§ ASSIGNED TASK
In the listing below, count the lines containing the string "width" and state only the number.

§ EXERCISE MATERIALS
○ ○ ○
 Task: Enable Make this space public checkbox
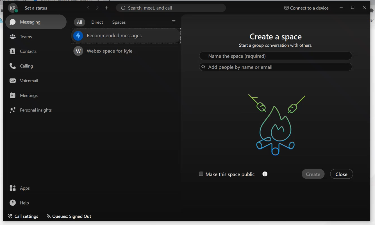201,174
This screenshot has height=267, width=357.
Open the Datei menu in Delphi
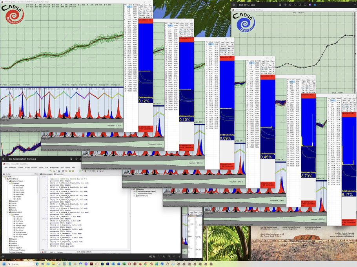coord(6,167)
○ ○ ○
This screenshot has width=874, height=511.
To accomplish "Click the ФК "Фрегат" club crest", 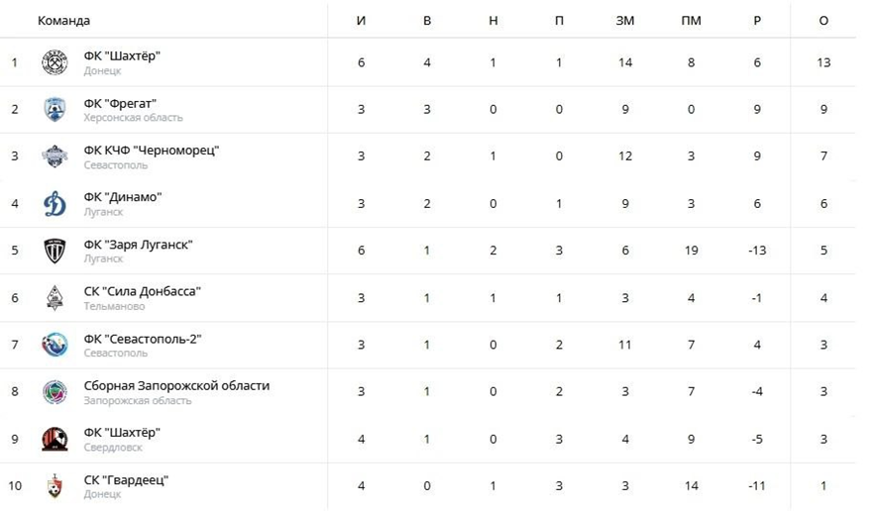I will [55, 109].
○ ○ ○
§ RESULT OF THE TASK
2